International Ice Hockey Federation

Sweden prevails, 4-3

Sweden prevails, 4-3

Oskar Steen gets shootout winner vs. Russia

Published 15.08.2018 01:05 GMT-4 | Author Andrew Podnieks
Sweden prevails, 4-3
BUFFALO, NEW YORK - DECEMBER 31: Sweden's Elias Pettersson #14 with a scoring chance against Russia's Vladislav Sukhachyov #30 while fending off Dmitri Samorukov #25 during preliminary round action at the 2018 IIHF World Junior Championship. (Photo by Matt Zambonin/HHOF-IIHF Images)
Sweden will now play Slovakia in one quarter-finals while the Russians will have the tougher task of facing the Americans at 8pm on Tuesday night.

Steen and Linus Lindstrom scored in the shootout for Sweden while only Vitali Abramov scored for Russia.

That continues Sweden's extraordinary success in the preliminary round of the World Juniors. Their last loss was to the United States on December 31, 2006. Since that game, they have won ridiculous 44 games in a row (four in overtime) over the last eleven years.

Three times Sweden held a lead in the game, and three times the Russians rallied to tie the score.
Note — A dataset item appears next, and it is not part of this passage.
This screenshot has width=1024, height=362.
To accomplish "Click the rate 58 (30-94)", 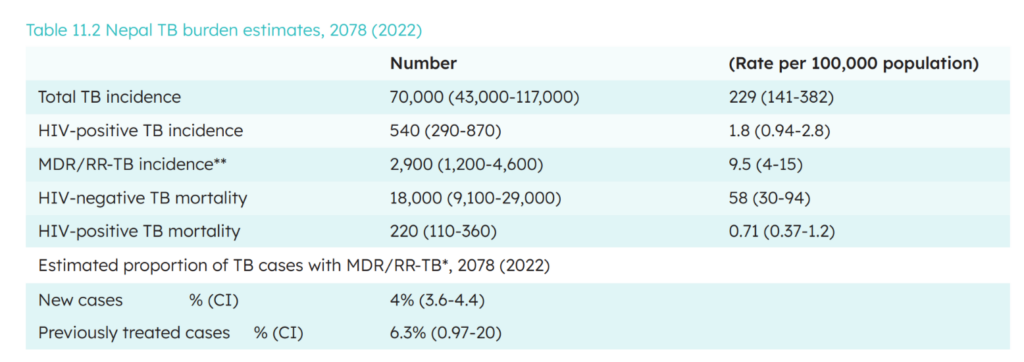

"We played okay," offered Steen, assessing the team's play tonight. "It was an up and down game, but I think we deserved to win. I think we've played better and better in the last week, but I don't think we've played our best yet. We can do better."

"I think we played a pretty solid game all the way through," agreed Timothy Liljegren, one of Sweden's goalscorers. "We were playing against a Russian team that is really good offensively, so it feels good to get the win."

Sweden also had several great chances to put the game out of reach with a power play, including a lengthy five-on-three, but the Russian penalty killers were that little bit better and kept the score close.

Coach Valeri Bragin did what he could to win in regulation, pulling goalie Vladislav Sukhachyov in a 4-4 game in the final minute. Despite great pressure, the Swedes held their own to force overtime and ensure their first-place finish.

The first period was chaotic and chippy, to say the least. Sweden opened the scoring at 7:18 off the rush. Lias Andersson, stationed in front of the Russian goal, corralled a hard pass from Timothy Liljegren and beat Vladislav Sukhachyov with a quick backhand swipe. 

Sweden controlled play for a long stretch, but at 15:09 Russia finally evened the score. Dmitri Sokolov fired a hard shot from the slot, and this goal signalled the start of a frantic end to the period.

Liljegren made it 2-1 at 17:32 by being in the right place at the right time. Tim Soderlund made a nice play controlling the puck and walking out front, but Sukhachyov made a great glove save. The puck, however, squirted free, and Liljegren was there to pop it in for his first goal of the tournament.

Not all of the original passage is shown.